** BEGIN **

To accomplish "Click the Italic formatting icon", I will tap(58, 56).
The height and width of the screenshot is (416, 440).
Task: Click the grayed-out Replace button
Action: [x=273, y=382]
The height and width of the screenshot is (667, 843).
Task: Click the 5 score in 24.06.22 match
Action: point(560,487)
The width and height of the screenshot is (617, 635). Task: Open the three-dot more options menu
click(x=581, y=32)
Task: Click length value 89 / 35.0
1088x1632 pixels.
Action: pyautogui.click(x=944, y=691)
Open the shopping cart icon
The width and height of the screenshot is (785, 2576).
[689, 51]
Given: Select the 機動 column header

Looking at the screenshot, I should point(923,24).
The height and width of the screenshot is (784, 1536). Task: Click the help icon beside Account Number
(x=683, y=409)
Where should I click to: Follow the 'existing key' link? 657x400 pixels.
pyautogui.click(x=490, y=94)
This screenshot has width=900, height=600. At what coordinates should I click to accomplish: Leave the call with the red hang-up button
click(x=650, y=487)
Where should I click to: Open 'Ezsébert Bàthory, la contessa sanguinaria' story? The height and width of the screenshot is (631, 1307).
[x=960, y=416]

** END **

▶ [Task brief]: Write out all the records above again, putting "Where do I click to" in place of every "Where should I click to" and changing nothing else.

▶ [Output of the task]:
To accomplish "Click the Italic formatting icon", I will tap(58, 56).
The height and width of the screenshot is (416, 440).
Task: Click the grayed-out Replace button
Action: [x=273, y=382]
The height and width of the screenshot is (667, 843).
Task: Click the 5 score in 24.06.22 match
Action: point(560,487)
The width and height of the screenshot is (617, 635). Task: Open the three-dot more options menu
click(x=581, y=32)
Task: Click length value 89 / 35.0
1088x1632 pixels.
Action: pyautogui.click(x=944, y=691)
Open the shopping cart icon
The width and height of the screenshot is (785, 2576).
[689, 51]
Given: Select the 機動 column header

Looking at the screenshot, I should point(923,24).
The height and width of the screenshot is (784, 1536). Task: Click the help icon beside Account Number
(x=683, y=409)
Where do I click to: Follow the 'existing key' link? 657x400 pixels.
pyautogui.click(x=490, y=94)
This screenshot has width=900, height=600. At what coordinates should I click to accomplish: Leave the call with the red hang-up button
click(x=650, y=487)
Where do I click to: Open 'Ezsébert Bàthory, la contessa sanguinaria' story? The height and width of the screenshot is (631, 1307).
[x=960, y=416]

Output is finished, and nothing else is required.